**What to work on:**
The records follow. Transcribe only the lines from the line containing "This screenshot has height=423, width=900." through the end, both ends included, and leave out the pictures.

**Supplied records:**

============

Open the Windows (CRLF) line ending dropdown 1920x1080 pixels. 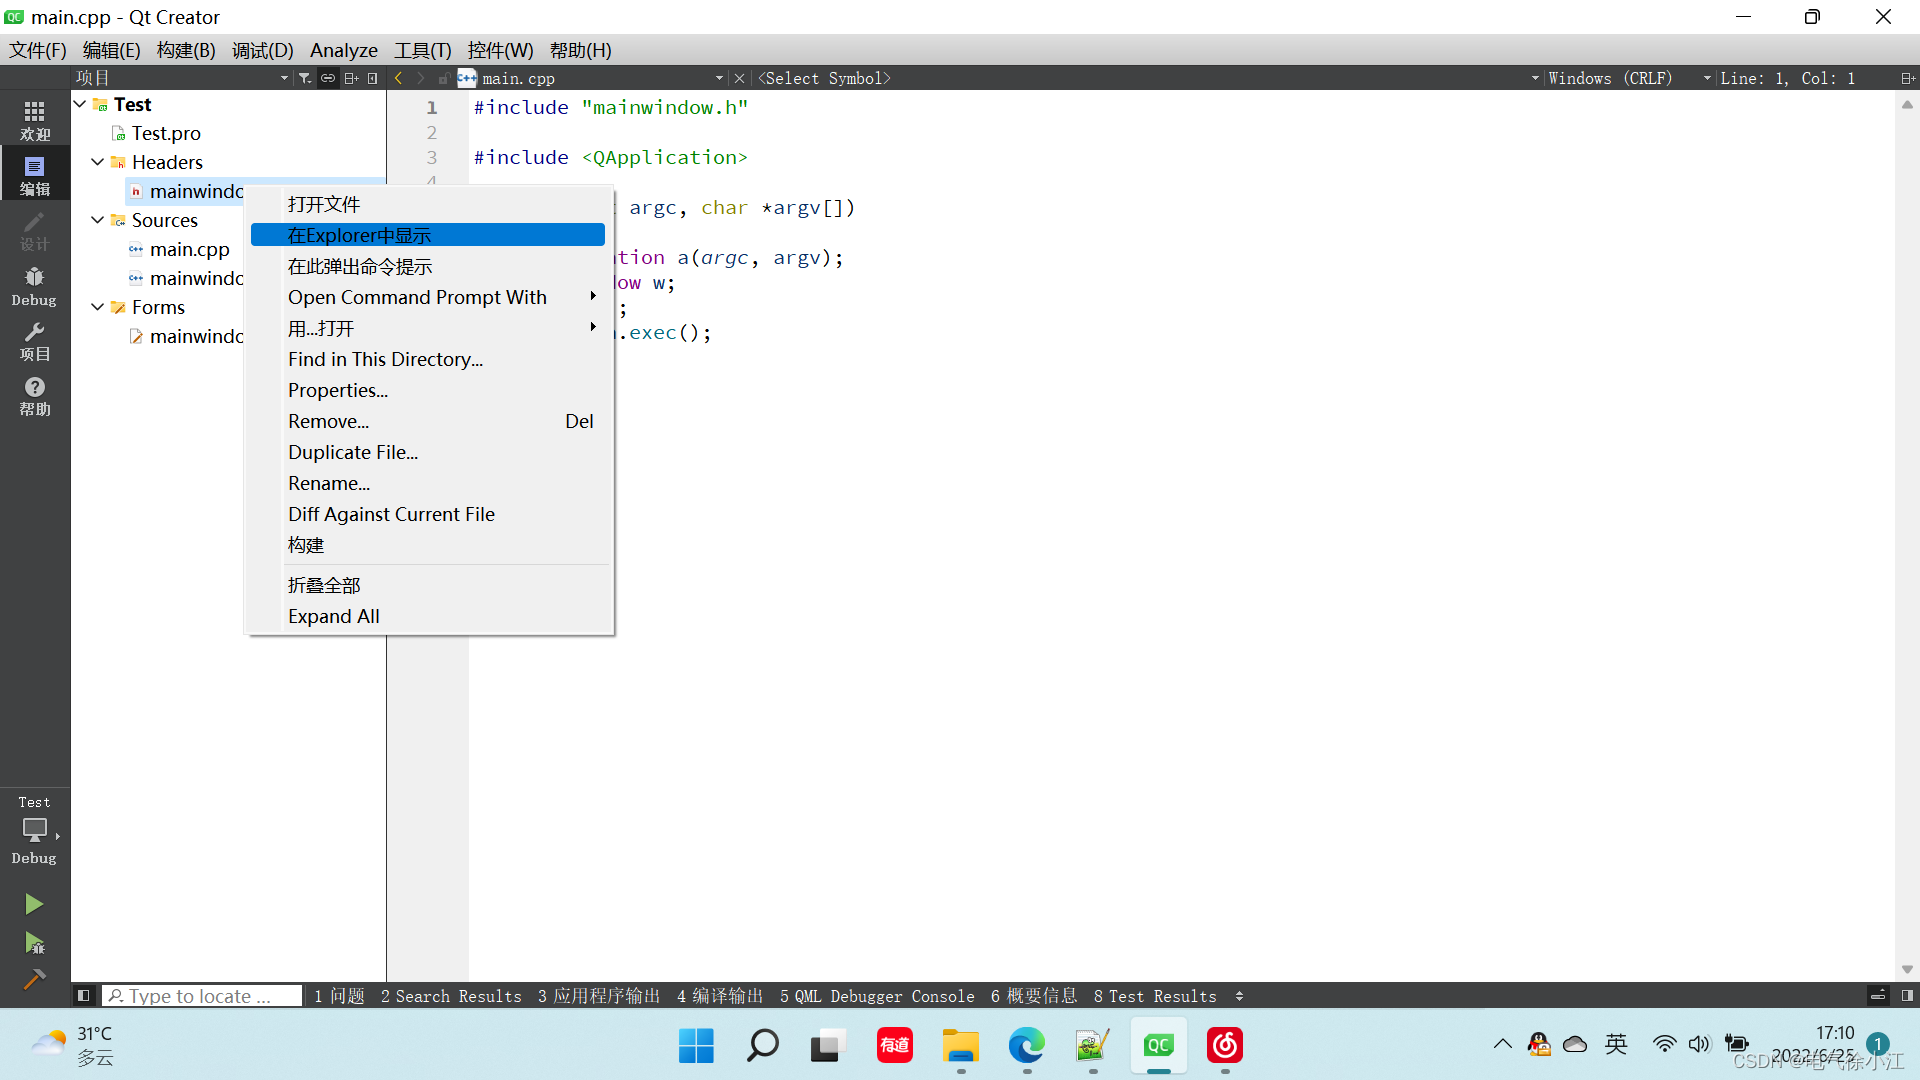coord(1629,78)
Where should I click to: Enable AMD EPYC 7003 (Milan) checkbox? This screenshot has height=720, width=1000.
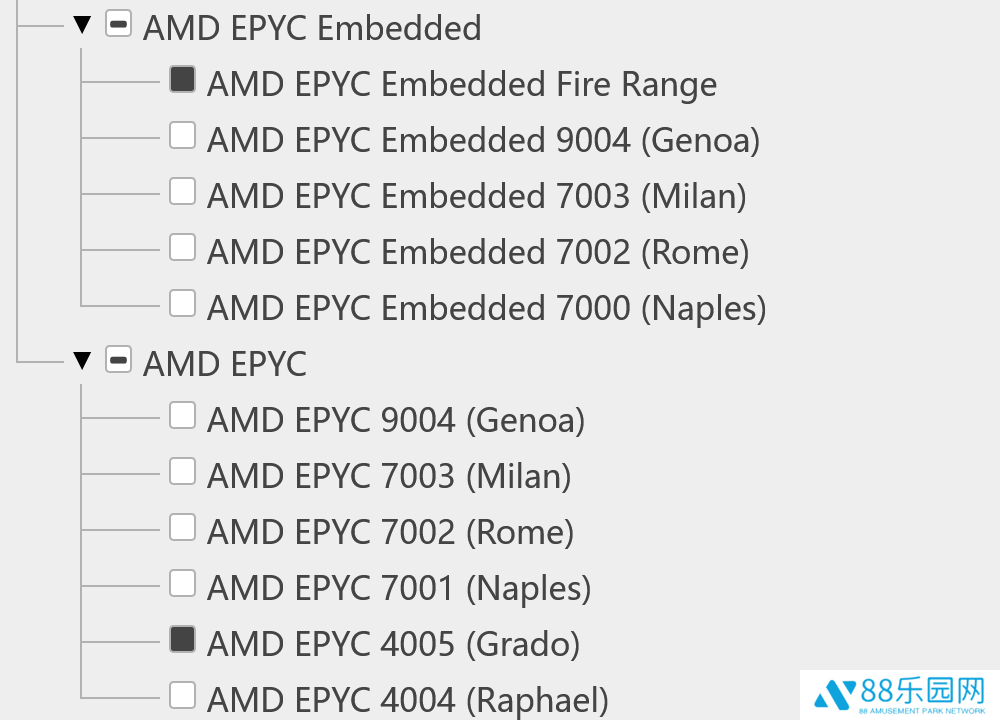point(182,472)
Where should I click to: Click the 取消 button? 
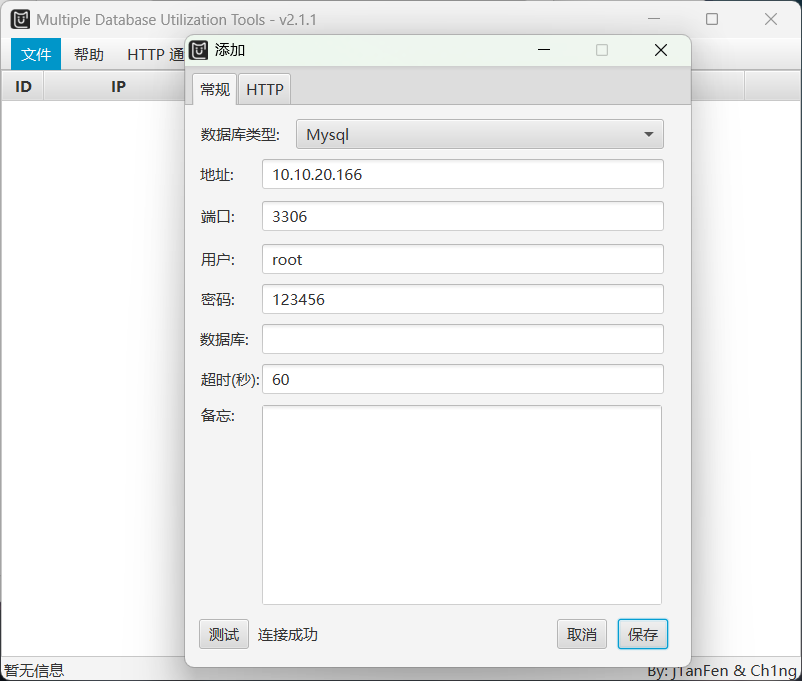(581, 634)
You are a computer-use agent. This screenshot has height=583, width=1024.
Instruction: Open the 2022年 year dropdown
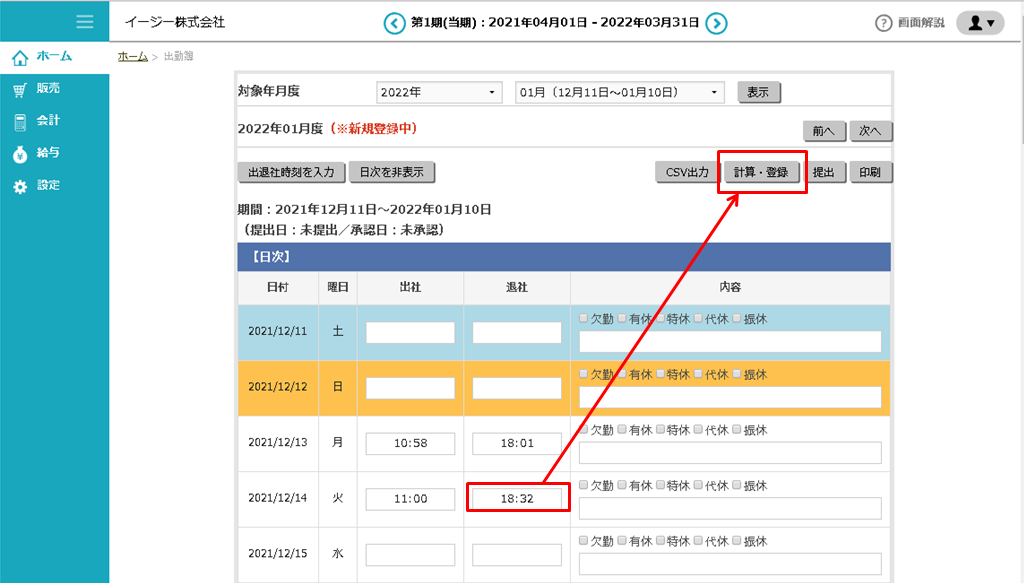[x=439, y=92]
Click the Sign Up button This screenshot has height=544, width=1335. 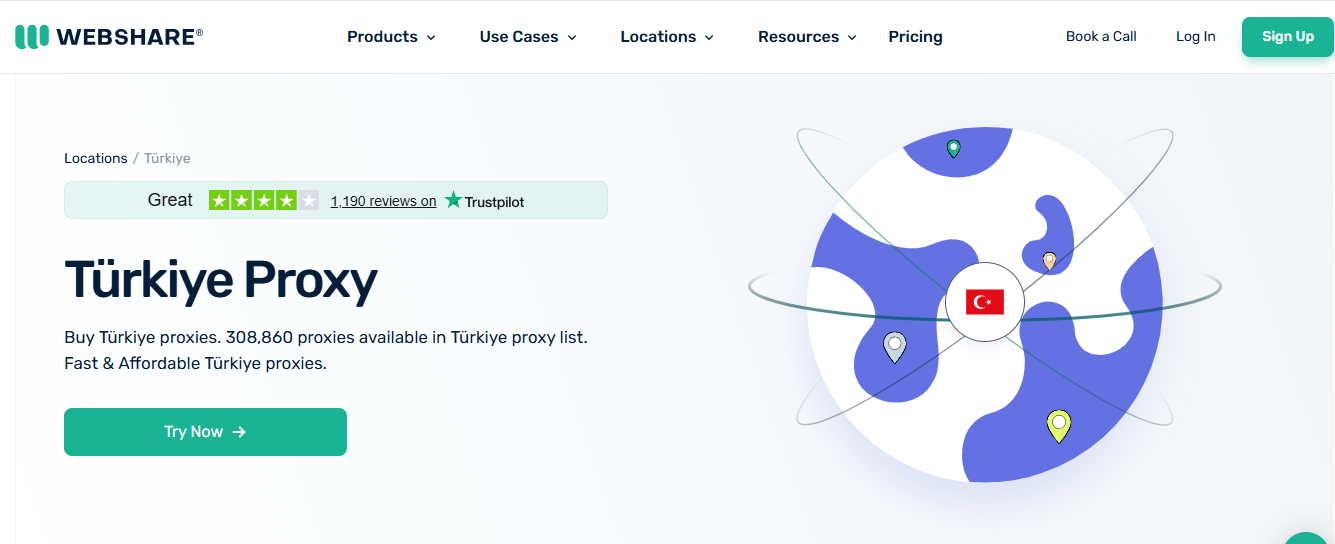coord(1288,37)
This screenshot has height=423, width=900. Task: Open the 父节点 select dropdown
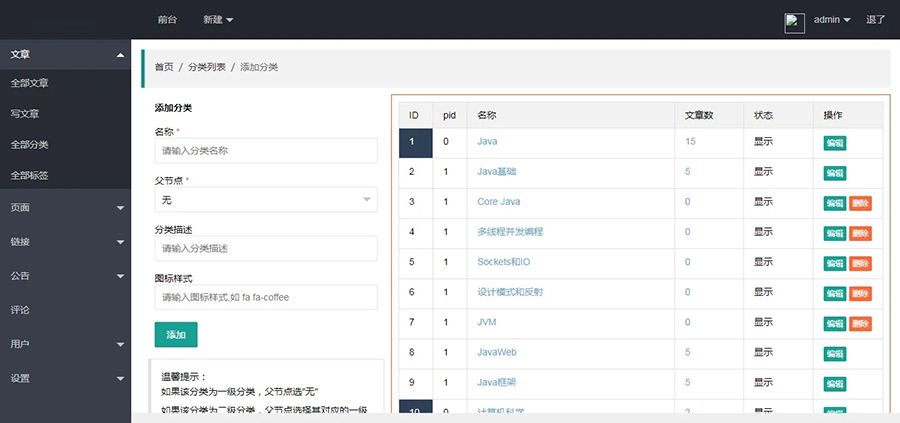point(266,200)
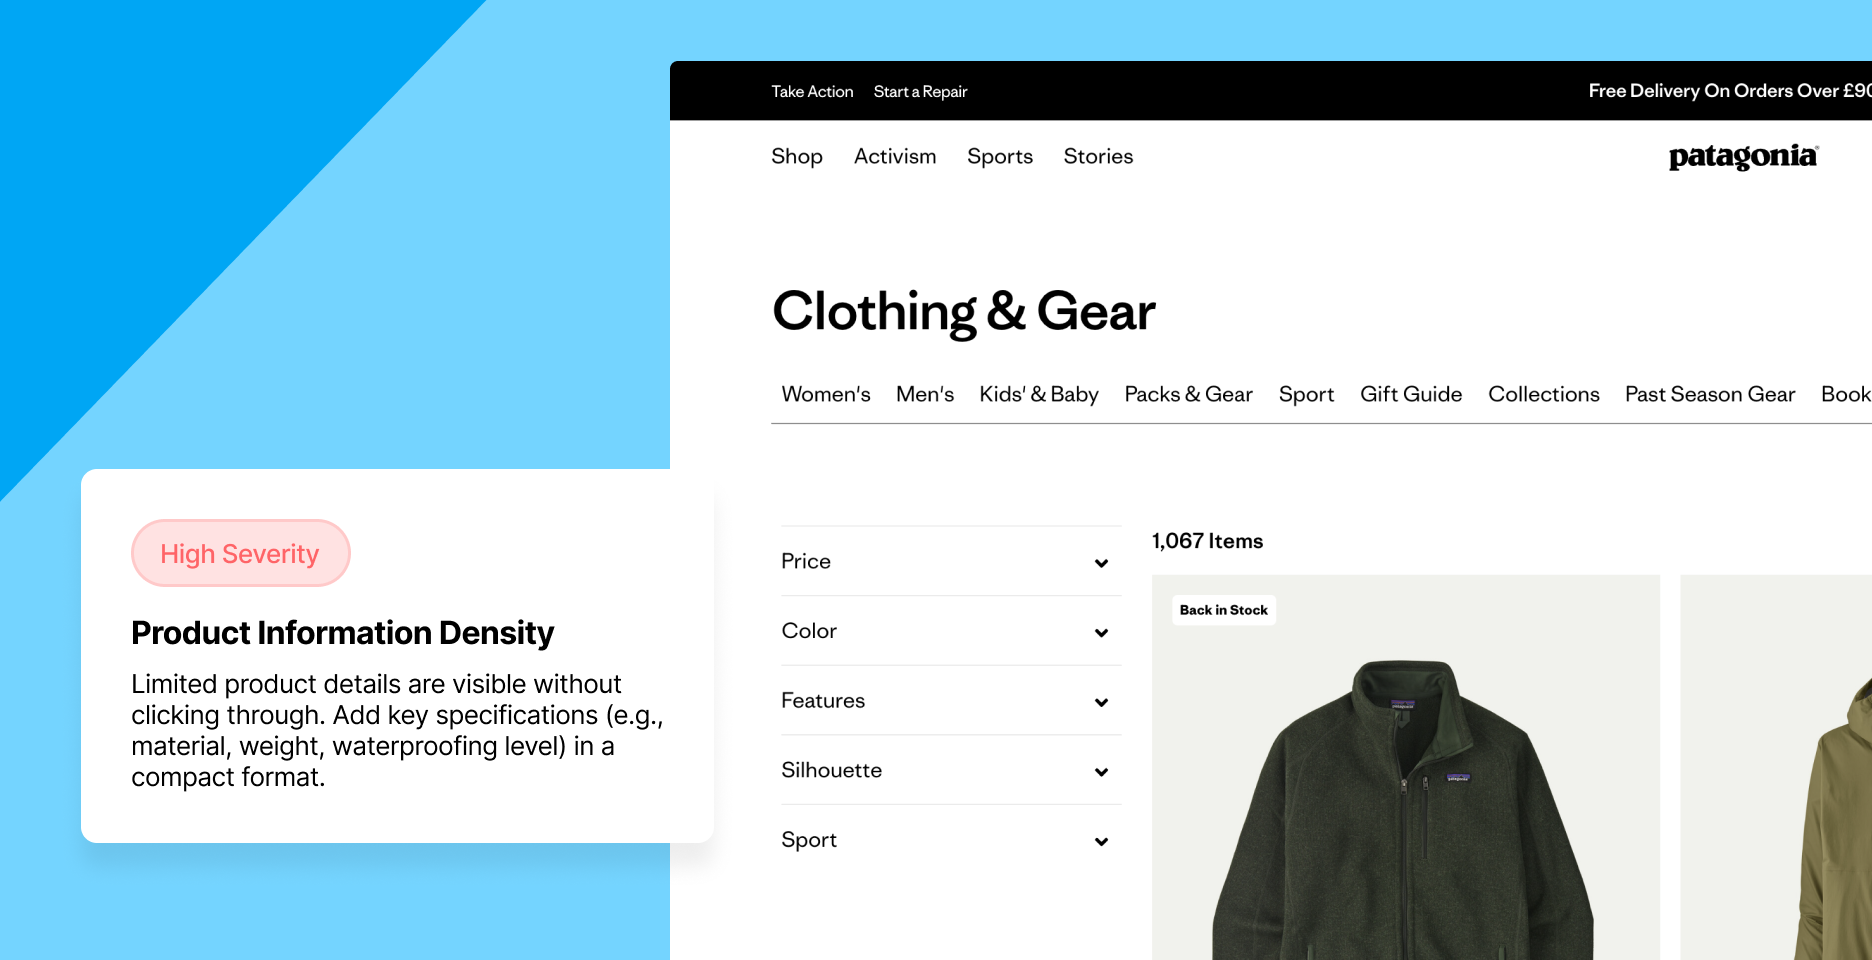Click the Back in Stock badge
1872x960 pixels.
[1223, 610]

============

**Output of the task:**
This screenshot has height=423, width=900. Task: Open the 父节点 select dropdown
point(266,200)
Click the Back in Stock badge
1872x960 pixels.
[1223, 610]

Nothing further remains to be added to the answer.